* Stored items from a collection *
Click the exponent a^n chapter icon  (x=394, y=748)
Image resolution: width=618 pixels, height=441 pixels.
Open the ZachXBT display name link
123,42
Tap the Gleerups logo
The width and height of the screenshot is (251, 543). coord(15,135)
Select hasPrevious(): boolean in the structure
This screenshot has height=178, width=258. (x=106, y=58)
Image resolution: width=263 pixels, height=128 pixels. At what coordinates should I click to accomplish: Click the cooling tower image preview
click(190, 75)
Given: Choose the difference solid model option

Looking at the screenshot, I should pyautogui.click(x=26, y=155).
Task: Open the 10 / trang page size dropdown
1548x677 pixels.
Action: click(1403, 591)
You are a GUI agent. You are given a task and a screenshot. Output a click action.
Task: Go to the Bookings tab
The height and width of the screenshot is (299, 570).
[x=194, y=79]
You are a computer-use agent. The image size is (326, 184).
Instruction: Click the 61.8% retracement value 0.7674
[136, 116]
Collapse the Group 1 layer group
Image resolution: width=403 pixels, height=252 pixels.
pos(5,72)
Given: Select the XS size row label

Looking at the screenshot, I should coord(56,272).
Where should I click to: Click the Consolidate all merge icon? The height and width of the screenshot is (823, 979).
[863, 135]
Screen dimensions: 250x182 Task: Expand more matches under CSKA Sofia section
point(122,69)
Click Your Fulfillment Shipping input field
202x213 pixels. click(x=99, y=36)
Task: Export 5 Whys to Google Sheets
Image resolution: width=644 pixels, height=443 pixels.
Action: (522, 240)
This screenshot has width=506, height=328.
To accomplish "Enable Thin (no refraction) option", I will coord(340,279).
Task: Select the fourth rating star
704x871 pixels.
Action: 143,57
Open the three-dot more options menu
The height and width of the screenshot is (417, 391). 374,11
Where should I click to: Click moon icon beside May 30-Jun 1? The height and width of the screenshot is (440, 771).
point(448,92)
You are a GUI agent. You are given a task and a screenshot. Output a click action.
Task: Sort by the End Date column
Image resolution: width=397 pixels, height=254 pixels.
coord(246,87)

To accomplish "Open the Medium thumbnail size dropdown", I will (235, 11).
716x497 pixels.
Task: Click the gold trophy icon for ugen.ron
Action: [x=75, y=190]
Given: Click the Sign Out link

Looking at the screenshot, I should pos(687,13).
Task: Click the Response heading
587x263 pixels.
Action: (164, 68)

* What is required *
Repeat every line of the material above without any changes.

* Exercise output *
Click the exponent a^n chapter icon  (x=394, y=748)
Image resolution: width=618 pixels, height=441 pixels.
Open the ZachXBT display name link
123,42
Tap the Gleerups logo
The width and height of the screenshot is (251, 543). coord(15,135)
Select hasPrevious(): boolean in the structure
This screenshot has height=178, width=258. (x=106, y=58)
Image resolution: width=263 pixels, height=128 pixels. At what coordinates should I click to accomplish: Click the cooling tower image preview
click(190, 75)
Given: Choose the difference solid model option

Looking at the screenshot, I should pyautogui.click(x=26, y=155).
Task: Open the 10 / trang page size dropdown
1548x677 pixels.
Action: click(1403, 591)
You are a GUI agent. You are given a task and a screenshot. Output a click action.
Task: Go to the Bookings tab
The height and width of the screenshot is (299, 570).
[x=194, y=79]
You are a computer-use agent. The image size is (326, 184).
Instruction: Click the 61.8% retracement value 0.7674
[136, 116]
Collapse the Group 1 layer group
Image resolution: width=403 pixels, height=252 pixels.
pos(5,72)
Given: Select the XS size row label

Looking at the screenshot, I should coord(56,272).
Where should I click to: Click the Consolidate all merge icon? The height and width of the screenshot is (823, 979).
[863, 135]
Screen dimensions: 250x182 Task: Expand more matches under CSKA Sofia section
point(122,69)
Click Your Fulfillment Shipping input field
202x213 pixels. click(x=99, y=36)
Task: Export 5 Whys to Google Sheets
Image resolution: width=644 pixels, height=443 pixels.
Action: (522, 240)
This screenshot has width=506, height=328.
To accomplish "Enable Thin (no refraction) option", I will coord(340,279).
Task: Select the fourth rating star
704x871 pixels.
Action: 143,57
Open the three-dot more options menu
The height and width of the screenshot is (417, 391). 374,11
Where should I click to: Click moon icon beside May 30-Jun 1? The height and width of the screenshot is (440, 771).
point(448,92)
You are a GUI agent. You are given a task and a screenshot. Output a click action.
Task: Sort by the End Date column
Image resolution: width=397 pixels, height=254 pixels.
coord(246,87)

To accomplish "Open the Medium thumbnail size dropdown", I will (235, 11).
716x497 pixels.
Task: Click the gold trophy icon for ugen.ron
Action: [x=75, y=190]
Given: Click the Sign Out link

Looking at the screenshot, I should pos(687,13).
Task: Click the Response heading
587x263 pixels.
Action: (164, 68)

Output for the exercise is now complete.